Find the string "will" in the listing below and return each line it appears in.

**Exercise inputs**
——————

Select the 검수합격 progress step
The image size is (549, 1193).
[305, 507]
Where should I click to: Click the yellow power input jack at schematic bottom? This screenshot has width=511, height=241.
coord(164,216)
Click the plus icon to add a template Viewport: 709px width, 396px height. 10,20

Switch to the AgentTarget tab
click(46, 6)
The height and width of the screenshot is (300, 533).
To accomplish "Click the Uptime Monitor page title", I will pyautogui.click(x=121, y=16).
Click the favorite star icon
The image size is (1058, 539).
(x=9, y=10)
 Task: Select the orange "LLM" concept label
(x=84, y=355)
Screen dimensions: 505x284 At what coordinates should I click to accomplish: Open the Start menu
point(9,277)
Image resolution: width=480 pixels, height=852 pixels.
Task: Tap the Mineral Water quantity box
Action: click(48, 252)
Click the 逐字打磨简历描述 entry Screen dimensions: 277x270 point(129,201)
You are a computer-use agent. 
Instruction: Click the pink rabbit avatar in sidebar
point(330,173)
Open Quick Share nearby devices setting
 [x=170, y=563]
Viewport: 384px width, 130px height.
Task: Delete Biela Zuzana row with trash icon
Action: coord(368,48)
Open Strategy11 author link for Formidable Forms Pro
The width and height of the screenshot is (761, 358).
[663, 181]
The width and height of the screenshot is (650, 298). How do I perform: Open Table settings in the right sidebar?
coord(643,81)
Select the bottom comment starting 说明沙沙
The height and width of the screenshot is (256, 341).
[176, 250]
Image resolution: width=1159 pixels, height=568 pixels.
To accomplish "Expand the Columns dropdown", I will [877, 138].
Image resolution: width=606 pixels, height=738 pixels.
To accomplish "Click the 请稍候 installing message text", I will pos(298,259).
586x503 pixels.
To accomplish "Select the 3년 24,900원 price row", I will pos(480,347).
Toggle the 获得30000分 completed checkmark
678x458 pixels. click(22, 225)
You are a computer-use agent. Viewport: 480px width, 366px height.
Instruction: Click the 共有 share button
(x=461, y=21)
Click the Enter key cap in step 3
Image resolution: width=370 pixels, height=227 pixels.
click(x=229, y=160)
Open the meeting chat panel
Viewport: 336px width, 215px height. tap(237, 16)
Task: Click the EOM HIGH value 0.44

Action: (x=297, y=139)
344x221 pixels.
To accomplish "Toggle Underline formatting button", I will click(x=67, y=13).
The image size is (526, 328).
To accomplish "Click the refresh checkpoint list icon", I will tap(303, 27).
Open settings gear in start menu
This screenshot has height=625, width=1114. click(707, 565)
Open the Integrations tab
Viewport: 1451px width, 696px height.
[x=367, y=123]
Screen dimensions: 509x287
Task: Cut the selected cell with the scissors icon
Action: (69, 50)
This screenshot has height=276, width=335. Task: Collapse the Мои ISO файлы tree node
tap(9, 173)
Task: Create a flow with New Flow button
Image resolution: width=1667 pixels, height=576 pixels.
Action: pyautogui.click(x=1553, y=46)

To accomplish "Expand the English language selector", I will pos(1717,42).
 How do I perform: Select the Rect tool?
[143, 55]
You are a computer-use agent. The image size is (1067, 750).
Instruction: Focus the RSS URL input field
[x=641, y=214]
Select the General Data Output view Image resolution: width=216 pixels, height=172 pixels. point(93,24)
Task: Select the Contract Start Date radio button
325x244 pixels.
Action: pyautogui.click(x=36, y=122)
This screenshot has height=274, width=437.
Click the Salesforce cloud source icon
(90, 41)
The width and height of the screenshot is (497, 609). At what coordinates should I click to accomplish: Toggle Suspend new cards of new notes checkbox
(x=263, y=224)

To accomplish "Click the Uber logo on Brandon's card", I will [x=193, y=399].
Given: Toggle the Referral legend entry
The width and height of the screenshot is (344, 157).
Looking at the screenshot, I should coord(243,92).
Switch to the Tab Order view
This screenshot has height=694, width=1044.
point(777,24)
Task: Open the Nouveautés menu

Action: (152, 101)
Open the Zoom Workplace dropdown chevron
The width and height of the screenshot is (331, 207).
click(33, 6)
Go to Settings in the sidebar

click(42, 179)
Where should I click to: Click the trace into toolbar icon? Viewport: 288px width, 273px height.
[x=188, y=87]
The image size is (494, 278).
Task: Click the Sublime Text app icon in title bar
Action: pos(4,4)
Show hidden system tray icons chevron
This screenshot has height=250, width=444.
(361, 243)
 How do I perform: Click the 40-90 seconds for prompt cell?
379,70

——————

**Finished task**
To accomplish "Click the Uptime Monitor page title", I will pyautogui.click(x=121, y=16).
To accomplish "Expand the Columns dropdown", I will [877, 138].
To accomplish "Click the 请稍候 installing message text", I will pos(298,259).
To accomplish "Select the 3년 24,900원 price row", I will pos(480,347).
To accomplish "Toggle Underline formatting button", I will click(x=67, y=13).
To accomplish "Click the refresh checkpoint list icon", I will tap(303, 27).
To accomplish "Expand the English language selector", I will pos(1717,42).
To accomplish "Click the Uber logo on Brandon's card", I will [x=193, y=399].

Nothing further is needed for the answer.